Why isn't lifetime updated when mutating references?


#1

Why doesn’t the following program compile?

struct Foo;
fn main() {
    let a = Foo;
    let mut x: &Foo;
    let b = Foo;
    x = &b;
    x = &a;
}

The error message complains that b doesn’t live long enough, but clearly b is valid during the entire time when x refers to it. It seems that the borrow checker fails to update the lifetime of a reference when the reference refers to a new value.


#2

I’m a beginner, but I think the problem is, that the variables gets dropped in reverse order.

x = &b;
// b gets dropped here, but it is borrowed by x
x = &a;

This fixes the problem:

struct Foo;
fn main() {
let a = Foo;
let b = Foo;
let mut x: &Foo;

x = &b;
x = &a;

}

Bu I am really not sure, if my explanation is correct.


#3

Thanks, but I disagree, because b 's lifetime should last until main() returns, and certainly after x=&a.


#4

Well yes and no. How are they supposed to get dropped? The answer is in reverse order. So, if you have following code, the drop order is following:

fn main() {
let a = Foo
let b = Foo
drop b
drop a
}

This is a fix order what you can only change by changing the order of the declaration.
And if a has borrowed b, then b can’t be dropped. So b has to be declared before a.

But I have to admit: Your example makes it difficult to me to justify this implementation. I think the compiler should know, that x gets mutated with

x = &a;

and should wait with dropping b.


#5

But as I understand it, a value is dropped when it goes out of scope. In my original example, b won’t go out of scope until the end of main(), so it is valid during the entire time while x refers to it.


#6

I think, your code shouldn’t be a problem, if the drop order would be following:

struct Foo;
fn main() {
let a = Foo;
let mut x: &Foo;
let b = Foo;

x = &b;
x = &a;

drop b;
drop x;
drop a;
}

But somehow it gets dropped here

x = &b;
drop b;

I don’t get it, why the compiler is so strict.


#7

It is too complicated for real usage.

x may instead be a structure that borrows Foo and implements Drop.
Program will likely have steps between the change of reference.
The program does not know there will not be a panic.
A panic would then unwind; drop b before dropping x. But x still may want to access b inside of drop().

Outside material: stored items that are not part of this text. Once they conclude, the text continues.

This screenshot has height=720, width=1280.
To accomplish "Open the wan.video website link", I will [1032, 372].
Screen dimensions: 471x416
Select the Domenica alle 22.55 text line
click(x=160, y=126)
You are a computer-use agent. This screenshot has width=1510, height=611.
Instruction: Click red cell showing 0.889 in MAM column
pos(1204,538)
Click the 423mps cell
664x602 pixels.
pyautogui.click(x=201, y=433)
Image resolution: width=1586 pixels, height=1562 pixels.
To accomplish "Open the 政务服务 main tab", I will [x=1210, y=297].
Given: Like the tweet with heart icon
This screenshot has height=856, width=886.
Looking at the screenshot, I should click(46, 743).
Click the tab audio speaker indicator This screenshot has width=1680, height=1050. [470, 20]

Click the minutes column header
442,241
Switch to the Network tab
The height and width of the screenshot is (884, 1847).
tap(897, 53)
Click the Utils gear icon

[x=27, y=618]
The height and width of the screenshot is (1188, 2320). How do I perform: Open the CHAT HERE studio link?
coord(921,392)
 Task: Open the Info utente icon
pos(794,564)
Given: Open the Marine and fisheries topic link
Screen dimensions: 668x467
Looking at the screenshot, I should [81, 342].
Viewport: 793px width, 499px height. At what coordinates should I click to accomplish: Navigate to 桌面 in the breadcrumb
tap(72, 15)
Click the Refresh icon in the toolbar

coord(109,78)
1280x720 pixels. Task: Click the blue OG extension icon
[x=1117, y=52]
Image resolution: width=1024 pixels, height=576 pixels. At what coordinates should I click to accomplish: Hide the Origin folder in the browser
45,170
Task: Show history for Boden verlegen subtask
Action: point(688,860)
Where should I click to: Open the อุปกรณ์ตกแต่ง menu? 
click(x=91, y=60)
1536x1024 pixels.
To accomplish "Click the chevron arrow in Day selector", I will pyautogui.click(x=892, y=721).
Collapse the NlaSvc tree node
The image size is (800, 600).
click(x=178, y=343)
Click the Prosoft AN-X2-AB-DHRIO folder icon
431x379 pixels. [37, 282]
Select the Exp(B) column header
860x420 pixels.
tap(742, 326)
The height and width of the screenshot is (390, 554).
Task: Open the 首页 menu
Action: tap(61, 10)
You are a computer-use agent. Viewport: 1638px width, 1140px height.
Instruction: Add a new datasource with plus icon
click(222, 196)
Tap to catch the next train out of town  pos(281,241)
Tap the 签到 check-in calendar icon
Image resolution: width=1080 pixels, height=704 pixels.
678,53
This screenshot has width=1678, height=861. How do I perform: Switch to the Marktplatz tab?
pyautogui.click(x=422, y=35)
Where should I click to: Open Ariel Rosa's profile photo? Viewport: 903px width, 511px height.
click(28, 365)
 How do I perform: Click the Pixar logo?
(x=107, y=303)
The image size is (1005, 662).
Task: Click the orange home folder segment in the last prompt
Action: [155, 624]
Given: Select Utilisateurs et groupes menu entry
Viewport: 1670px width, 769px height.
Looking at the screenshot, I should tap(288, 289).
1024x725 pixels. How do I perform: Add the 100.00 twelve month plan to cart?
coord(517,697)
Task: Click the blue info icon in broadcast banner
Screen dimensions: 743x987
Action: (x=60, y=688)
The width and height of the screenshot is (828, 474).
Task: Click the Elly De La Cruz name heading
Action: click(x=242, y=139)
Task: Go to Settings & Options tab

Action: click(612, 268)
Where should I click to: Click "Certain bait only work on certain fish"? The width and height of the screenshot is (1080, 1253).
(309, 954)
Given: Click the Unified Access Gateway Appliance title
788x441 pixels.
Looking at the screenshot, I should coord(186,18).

Even without panic, loops and conditionals would make determining the lifetime for each time the reference changes too complicated.


#8

Short answer: because lifetime is a property of a type, and the type of a variable can’t change. So the refence’s lifetime must be broad enough to cover the life of both variables. There’s no such thing as “updating the lifetime”.

Now why b doesn’t live long enough? This drop order is correct:

Currently in Rust it’s not allowed for a reference to even live longer than the referred variable. This rule may sound weird, but it exists to treat all types equally – if x was a struct containing a reference to b, which accessed b's contents on drop, this code would be clearly wrong. Now, there’s a proposal called non-lexical lifetimes, which would make your code compile. This proposal was appearing since I remember, because it will be major usability improvement, but was for compiler refactor (MIR) and stability.


#9

The compiler needs to have a defined order in which each value is dropped, because if they implement Drop, code will run at that point. You can think of every let as introducing an invisible scope, as in this (not valid Rust, but similar to some other languages like OCaml):

fn main() {
    let a = Foo in {
        let mut x: &Foo in {
            let b = Foo in {
                x = &b;
                x = &a;
            }
        }
    }
}

Usually, this doesn’t matter, but sometimes you have to reorder your lets. Its possible improvements to the borrowchecker will solve this in the future.